‘Budapest.’ Dr. Czinner ceased writing for a little more than a minute. That small pause was the tribute he paid to the city in which his father had been born. His father had left Hungary when a young man and settled in Dalmatia; in Hungary he had been a peasant, toiling on another man’s land; in Split and eventually in Belgrade he had been a shoemaker working for himself; and yet the previous more servile existence, the inheritance of a Hungarian peasant’s blood, represented to Dr. Czinner the breath of a larger culture blowing down the dark stinking Balkan alleys. It was as if an Athenian slave, become a freed man in barbarian lands, regretted a little the statuary, the poetry, the philosophy of a culture in which he had had no share. The station began to float away from him; names slipped by in a language which his father had never taught him. ‘Restoracioj’, Pôsto’, ‘Informoj’. A poster flapped close to the carriage window: ‘Teatnoj Kaj Amuzejoj’, and mechanically he noted the unfamiliar names, the entertainments which would be just opening as the train arrived at Belgrade, the Opera, the Royal Orfeum, the Tabarin, and the Jardin de Paris.
Graham Greene, Stamboul Train (Penguin paperback, p. 136)
On Greene's concerns about language, here again is a paper with an updated link:
Going Especially Careful in The Third Man: A Linguistic Exploration by David Crystal.
Paper given to the Graham Greene Festival, Berkhamsted, September 2009.

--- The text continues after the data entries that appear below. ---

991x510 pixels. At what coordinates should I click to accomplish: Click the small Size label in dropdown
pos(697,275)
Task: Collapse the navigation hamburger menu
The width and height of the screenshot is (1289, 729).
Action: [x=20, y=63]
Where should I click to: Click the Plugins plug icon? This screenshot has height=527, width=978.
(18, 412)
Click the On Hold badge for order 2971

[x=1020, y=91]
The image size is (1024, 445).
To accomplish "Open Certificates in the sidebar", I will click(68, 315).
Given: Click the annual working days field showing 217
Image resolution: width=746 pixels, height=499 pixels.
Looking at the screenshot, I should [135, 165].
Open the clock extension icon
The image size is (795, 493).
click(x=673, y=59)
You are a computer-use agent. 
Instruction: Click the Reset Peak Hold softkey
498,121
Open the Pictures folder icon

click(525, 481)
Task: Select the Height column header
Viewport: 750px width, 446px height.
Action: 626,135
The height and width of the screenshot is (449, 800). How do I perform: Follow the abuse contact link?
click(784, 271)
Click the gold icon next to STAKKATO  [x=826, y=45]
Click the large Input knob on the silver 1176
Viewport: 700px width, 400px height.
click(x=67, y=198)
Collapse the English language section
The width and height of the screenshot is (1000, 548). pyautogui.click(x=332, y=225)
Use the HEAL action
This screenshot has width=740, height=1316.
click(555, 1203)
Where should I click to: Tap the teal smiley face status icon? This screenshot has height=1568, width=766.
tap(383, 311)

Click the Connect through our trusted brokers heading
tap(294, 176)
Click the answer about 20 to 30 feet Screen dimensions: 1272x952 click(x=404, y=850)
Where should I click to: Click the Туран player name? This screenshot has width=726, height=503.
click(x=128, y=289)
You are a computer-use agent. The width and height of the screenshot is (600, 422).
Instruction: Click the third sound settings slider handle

Crystal finds the danger-signals in Greene's fiction often connected with language. Artificial languages are markers of especially ominous developments. There is nothing particularly ominous in the quote above as far as I can tell, but see an earlier post on Greene for a list of references in other novels. There are separate treatments of Greene's postulated artificial language 'Entrenationo' in his novel The Confidential Agent.